NEW YORK (Reuters Health) - The level of tumor-associated collagen signature of gastric cancer (TACSGC) may help predict which patients are likely to benefit from adjuvant chemotherapy, research from China suggests.
"This study showed two key findings: 1) patients with resected stage-II-III gastric cancer having a higher TACSGC level (had) worse survival, and 2) those with a lower TACSGC level had better responses to adjuvant chemotherapy," said Dr. Jun Gong, a medical oncologist in the Gastrointestinal Disease Research Group at Cedars-Sinai Cancer, in Los Angeles, who was not involved in the study.
"This study's importance is the unique ability to predict who with gastric cancer may benefit from adjuvant chemotherapy. Currently, no such test really exists," Dr. Gong told Reuters Health by email. "There has not been an established biomarker in gastric cancer that incorporates features of the tumor microenvironment, in this instance the main component of extracellular matrix (collagen)."
As described in JAMA Network Open, Dr. Jun Yan of Southern Medical University in Guangzhou and colleagues conducted a retrospective study involving two groups of consecutive patients with gastric cancer: a training cohort of 294 patients treated over two years at one hospital, and a validation cohort of 225 patients treated over fourteen months at a different hospital. The median age of all study participants was 57 years, and almost 70% were male.

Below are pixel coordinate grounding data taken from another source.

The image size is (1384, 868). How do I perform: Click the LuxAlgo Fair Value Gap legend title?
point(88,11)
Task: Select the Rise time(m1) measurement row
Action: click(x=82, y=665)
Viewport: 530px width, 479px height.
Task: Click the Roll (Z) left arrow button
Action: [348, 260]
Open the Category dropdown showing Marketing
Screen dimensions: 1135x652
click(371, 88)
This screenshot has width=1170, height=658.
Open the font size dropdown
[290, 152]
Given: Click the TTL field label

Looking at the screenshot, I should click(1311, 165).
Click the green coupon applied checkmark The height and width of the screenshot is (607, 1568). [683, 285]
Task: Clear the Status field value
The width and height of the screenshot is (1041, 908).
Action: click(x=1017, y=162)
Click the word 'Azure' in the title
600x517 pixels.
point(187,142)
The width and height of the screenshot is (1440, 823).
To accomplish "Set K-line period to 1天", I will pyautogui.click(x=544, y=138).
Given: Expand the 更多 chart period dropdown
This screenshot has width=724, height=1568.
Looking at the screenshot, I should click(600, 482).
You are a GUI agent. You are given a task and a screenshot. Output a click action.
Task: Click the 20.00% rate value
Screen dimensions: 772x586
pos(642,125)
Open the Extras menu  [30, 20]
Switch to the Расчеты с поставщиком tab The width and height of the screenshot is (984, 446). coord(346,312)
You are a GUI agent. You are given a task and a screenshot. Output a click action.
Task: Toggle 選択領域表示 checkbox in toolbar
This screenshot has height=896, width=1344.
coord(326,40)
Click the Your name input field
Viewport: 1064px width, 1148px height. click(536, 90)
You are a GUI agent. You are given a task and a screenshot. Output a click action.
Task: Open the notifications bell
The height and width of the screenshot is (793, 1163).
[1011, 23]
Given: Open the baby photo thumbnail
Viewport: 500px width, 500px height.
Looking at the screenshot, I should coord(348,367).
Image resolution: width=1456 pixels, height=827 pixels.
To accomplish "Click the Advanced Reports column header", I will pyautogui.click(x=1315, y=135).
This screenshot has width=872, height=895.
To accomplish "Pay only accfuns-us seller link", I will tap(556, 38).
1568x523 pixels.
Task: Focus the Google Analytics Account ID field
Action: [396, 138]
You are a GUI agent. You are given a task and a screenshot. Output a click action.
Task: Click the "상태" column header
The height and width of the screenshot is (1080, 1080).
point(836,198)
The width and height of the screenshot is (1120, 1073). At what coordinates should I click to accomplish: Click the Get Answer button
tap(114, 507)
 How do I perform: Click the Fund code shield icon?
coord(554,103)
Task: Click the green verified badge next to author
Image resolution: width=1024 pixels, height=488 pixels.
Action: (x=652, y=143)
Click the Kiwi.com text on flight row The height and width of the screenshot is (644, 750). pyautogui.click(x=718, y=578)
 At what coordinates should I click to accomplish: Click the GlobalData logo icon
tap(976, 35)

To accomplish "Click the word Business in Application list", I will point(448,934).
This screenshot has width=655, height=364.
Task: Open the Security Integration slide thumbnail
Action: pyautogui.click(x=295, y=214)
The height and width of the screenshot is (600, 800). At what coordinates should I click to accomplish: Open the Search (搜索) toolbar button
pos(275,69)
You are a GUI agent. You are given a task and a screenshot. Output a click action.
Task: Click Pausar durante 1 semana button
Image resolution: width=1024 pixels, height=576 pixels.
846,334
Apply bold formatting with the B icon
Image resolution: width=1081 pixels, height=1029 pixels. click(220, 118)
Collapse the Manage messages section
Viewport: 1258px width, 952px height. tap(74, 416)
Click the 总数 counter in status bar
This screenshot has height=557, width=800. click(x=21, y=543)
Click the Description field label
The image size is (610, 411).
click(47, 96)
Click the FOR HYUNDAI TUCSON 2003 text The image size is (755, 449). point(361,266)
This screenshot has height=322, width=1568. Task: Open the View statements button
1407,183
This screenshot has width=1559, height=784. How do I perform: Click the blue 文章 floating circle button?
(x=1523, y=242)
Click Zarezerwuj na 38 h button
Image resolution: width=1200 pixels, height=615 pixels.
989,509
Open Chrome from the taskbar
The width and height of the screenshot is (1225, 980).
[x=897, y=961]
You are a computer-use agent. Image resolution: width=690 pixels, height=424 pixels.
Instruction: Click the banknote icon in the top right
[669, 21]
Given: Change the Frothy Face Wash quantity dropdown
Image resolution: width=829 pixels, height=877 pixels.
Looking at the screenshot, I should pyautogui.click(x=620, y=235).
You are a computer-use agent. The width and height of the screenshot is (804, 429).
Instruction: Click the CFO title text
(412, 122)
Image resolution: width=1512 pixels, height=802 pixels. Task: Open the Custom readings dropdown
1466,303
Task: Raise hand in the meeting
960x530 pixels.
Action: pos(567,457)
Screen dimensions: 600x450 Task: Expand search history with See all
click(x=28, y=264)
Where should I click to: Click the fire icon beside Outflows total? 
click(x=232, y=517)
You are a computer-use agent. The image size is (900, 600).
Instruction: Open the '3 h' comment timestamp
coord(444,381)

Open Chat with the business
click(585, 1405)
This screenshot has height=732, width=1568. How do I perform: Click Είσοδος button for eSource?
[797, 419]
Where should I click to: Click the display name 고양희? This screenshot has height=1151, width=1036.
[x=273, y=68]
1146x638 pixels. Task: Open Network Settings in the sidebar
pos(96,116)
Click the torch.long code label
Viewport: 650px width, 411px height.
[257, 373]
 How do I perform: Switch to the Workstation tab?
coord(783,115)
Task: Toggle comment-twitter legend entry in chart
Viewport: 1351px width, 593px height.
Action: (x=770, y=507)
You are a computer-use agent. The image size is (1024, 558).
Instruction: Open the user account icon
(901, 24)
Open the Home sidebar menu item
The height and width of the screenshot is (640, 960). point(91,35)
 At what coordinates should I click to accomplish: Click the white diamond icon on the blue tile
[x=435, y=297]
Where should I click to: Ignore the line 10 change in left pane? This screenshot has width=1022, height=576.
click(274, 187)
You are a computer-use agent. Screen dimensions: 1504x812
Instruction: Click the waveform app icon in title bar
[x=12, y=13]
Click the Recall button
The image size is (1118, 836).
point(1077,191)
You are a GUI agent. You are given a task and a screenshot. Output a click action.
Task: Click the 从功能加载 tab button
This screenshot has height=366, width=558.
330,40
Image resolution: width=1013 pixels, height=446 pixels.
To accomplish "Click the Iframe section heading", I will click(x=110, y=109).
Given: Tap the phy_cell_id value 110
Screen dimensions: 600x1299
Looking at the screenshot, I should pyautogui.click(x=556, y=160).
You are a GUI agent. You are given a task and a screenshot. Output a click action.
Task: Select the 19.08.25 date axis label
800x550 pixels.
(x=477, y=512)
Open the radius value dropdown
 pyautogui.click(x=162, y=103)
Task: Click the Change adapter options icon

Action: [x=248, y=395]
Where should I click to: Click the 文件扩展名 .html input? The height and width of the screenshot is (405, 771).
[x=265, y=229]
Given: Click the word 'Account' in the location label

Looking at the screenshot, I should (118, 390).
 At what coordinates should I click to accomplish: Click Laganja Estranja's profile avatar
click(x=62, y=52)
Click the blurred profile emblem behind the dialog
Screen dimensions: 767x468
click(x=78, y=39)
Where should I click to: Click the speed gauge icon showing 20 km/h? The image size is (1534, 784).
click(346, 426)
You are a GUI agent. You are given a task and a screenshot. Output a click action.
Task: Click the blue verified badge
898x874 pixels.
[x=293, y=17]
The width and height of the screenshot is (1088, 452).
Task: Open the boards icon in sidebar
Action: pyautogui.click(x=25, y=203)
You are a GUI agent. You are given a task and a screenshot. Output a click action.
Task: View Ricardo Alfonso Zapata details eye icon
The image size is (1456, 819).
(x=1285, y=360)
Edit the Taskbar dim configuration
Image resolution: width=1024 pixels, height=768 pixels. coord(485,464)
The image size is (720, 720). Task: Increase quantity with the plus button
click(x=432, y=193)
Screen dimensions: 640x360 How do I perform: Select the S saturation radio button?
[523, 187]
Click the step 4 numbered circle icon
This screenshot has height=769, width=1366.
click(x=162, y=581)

The researchers characterized TACSGC through multiphoton imaging by laser scanning multiphoton microscopy. They determined 146 collagen features in the tumor microenvironment, including morphologic, histogram-based, gray-level concurrence matrix-based, and Gabor wavelet transform.
A higher TACSGC level was significantly linked with worse disease-free survival (DFS) and overall survival (OS) in both the training group (DFS: hazard ratio, 3.57; OS: HR, 3.54) and the validation group (DFS: HR, 3.10; OS: HR, 3.24).
Patients with stage-II/III gastric cancer and low TACSGC levels responded better to adjuvant chemotherapy than those with high TACSGC levels (DFS: HR, 0.65; P=0.03; OS: HR, 0.55; P=0.004; P<0.001 for interaction for both comparisons).
The authors caution that the study is limited by its retrospective design and recommend a prospective, multicenter trial to validate the performance of TACSGC.
Dr. Yanghee Woo, an associate professor of surgical oncology and the director of the Gastroenterology Minimally Invasive Therapy Program at City of Hope Comprehensive Cancer Center in Duarte, California, called this an "innovative and clinically impactful study."
"The authors present both a novel TACSGC signature and a clinically applicable multiphoton imaging technique that provides prognostic information," Dr. Woo told Reuters Health by email. "The main significant aspects of this study are that TACSGC was developed and validated with a large training cohort with an almost equal percentage of intestinal and diffuse subtypes."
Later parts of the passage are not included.